■ WHAT IS EXPECTED ■
Show every line in the entries below that contains the word "should".

■ SOURCE MATERIAL ■
########################################
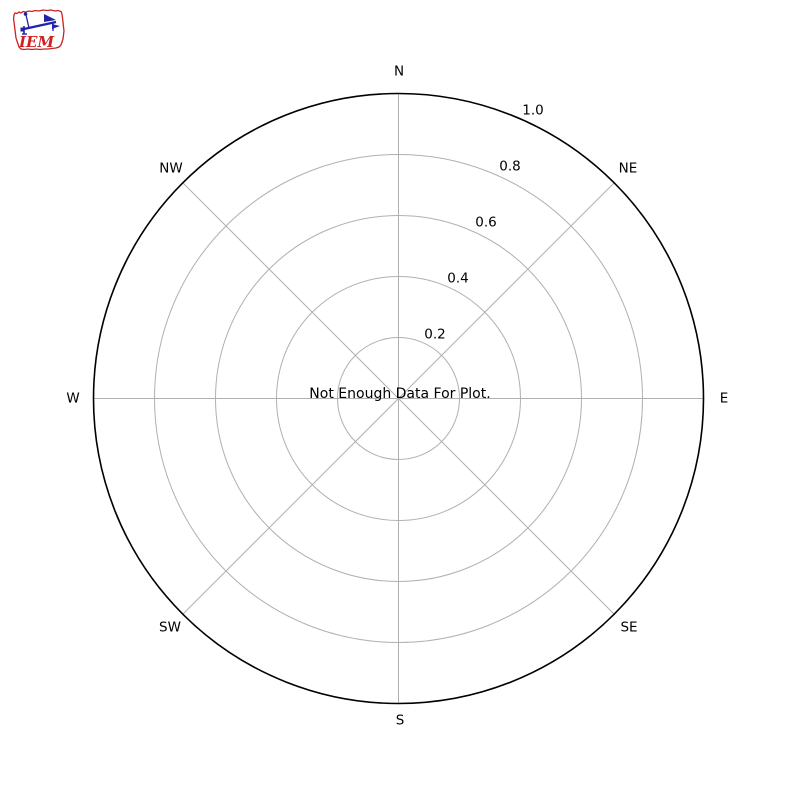 Image resolution: width=800 pixels, height=800 pixels. Describe the element at coordinates (36, 42) in the screenshot. I see `iem-wordmark: IEM` at that location.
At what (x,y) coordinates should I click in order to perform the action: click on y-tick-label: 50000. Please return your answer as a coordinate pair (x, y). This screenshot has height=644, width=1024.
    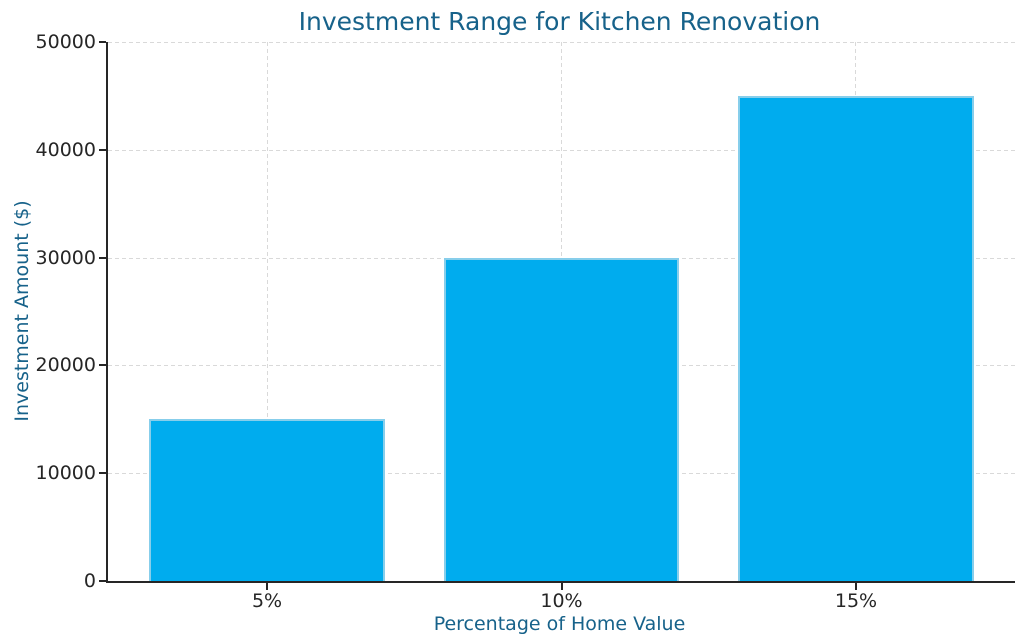
    Looking at the image, I should click on (66, 42).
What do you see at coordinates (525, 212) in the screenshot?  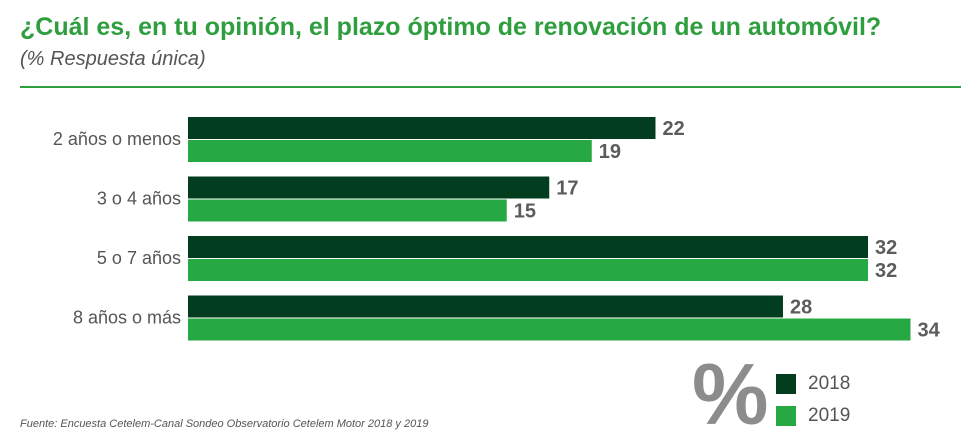 I see `data-label-2019: 15` at bounding box center [525, 212].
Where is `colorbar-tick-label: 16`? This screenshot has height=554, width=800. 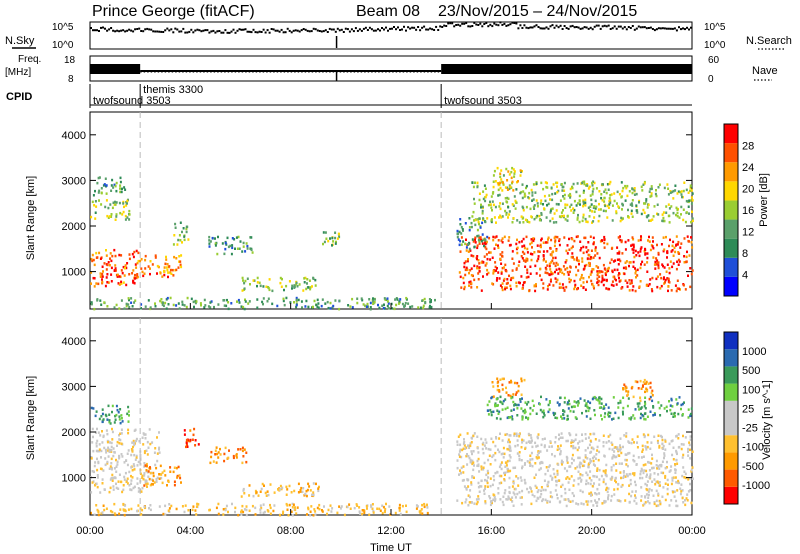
########################################
■ EXERCISE ANSWER ■
At what (x,y) coordinates should I click in order to perform the action: click on y-tick-label: 50000. Please return your answer as a coordinate pair (x, y). This screenshot has height=644, width=1024.
    Looking at the image, I should click on (66, 42).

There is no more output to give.